In this article, we will discuss what do teething gums look like, the signs and symptoms of teething, as well as some tips for providing relief.
What Do Baby's Gums Look Like When Teething?
One of the most visible signs of a teething baby is their swollen gums. When baby teeth are about to erupt, the gum tissue will often become swollen and red. You may also notice that the affected area is slightly raised and can feel firm to the touch. Examine gently your baby's mouth using a clean finger to feel the tooth buds.
As the tooth prepares to break through the gum line, you may notice a small white bump on your baby's gum. This is a sign that the tooth is on its way, and it's time to get your baby some relief! Teething molars tend also to be more painful because they are large and have a broad surface area. This is where you may notice bulging gums.
The first teeth to emerge are usually the two bottom front teeth, more commonly known as the central incisors, followed by the upper lateral incisors, the two teeth beside them. It is common for babies to have four teeth by the age of 11 months, but the eruption of adult teeth can vary depending on the individual.

Required work.
1. Answer these questions about the passage on teething gums, one answer per line, marked (a), (b) and (c):
(a) What do gums often look like when baby teeth are about to erupt?
(b) Why do teething molars tend to be more painful?
(c) Which teeth are usually the first to emerge?
2. Summarize the passage on teething gums in two sentences.
3. Extend the passage on teething gums from the point where it stops.

Data excerpt.
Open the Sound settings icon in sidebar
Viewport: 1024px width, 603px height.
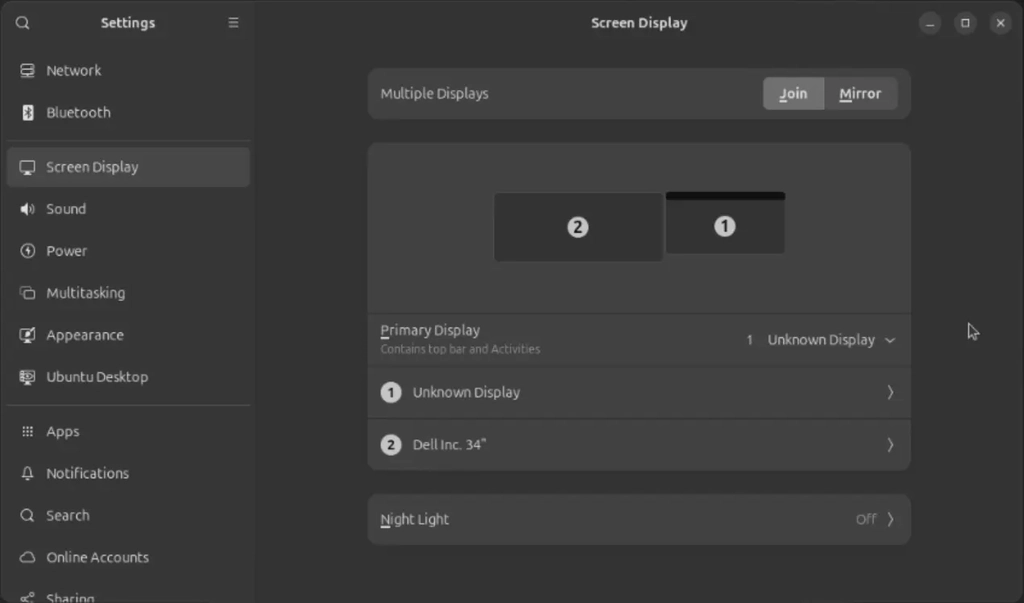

Responses by item number.
1.
(a) The gum tissue often becomes swollen and red.
(b) They are large and have a broad surface area.
(c) The two bottom front teeth, known as the central incisors.

2. When baby teeth are about to erupt, the gums often become swollen, red, slightly raised and firm, and a small white bump may appear as a tooth nears the gum line. Molars tend to be more painful because of their size, and the first teeth to emerge are usually the two bottom front teeth, with four teeth common by 11 months.

3.
Baby Teething Symptoms
Teething comes with many other symptoms besides swollen gums. Your little one may be extra fussy, clingy and drooling. They may also refuse to eat or drink, which can lead to dehydration if not managed properly. Another common symptom is a low-grade fever. Your baby could also pull their ear on the same side of their face as an erupting tooth.
How to Ease Your Baby's Discomfort
There are many ways that you can help your baby feel more comfortable during the teething process. Here are some ideas on how to ease your child's teething symptoms:
- Teething Rings: Teething rings are great for massaging sore gums. Some are also filled with water and can be chilled in the fridge for extra relief. Checkt out some of the best teething products.
- Gum Massage: You can also use a clean finger to massage your child's gums gently. Be sure to wash your hands before doing so.
- Baby Teething Toys: There are many great teething toys out there that can provide relief. Look for toys that are BPA-free and designed to be chewed on.
- Cold Foods: Once your baby has started on solid foods, you can offer them cold treats like applesauce, yogurt or fruit puree to help soothe their gums.
- Help Baby Fall Asleep: Teething babies can find it tough to fall asleep, so it's a good idea to make some changes to their sleep routine. You can make sure that your baby is on a regular schedule, which can help them feel more comfortable. You could also try playing some gentle bedtime music or give them a soft, cuddly comfort object like a teddy bear to sleep with.
- Home Remedies for teething babies
Can Teething Cause a Fever?
The short answer is yes. While teething alone rarely causes a fever, the inflammation and pressure that the erupting teeth can create can raise your baby's body temperature slightly. Teething fever is typically a low-grade fever, which means it is under 100.4°F (38°C).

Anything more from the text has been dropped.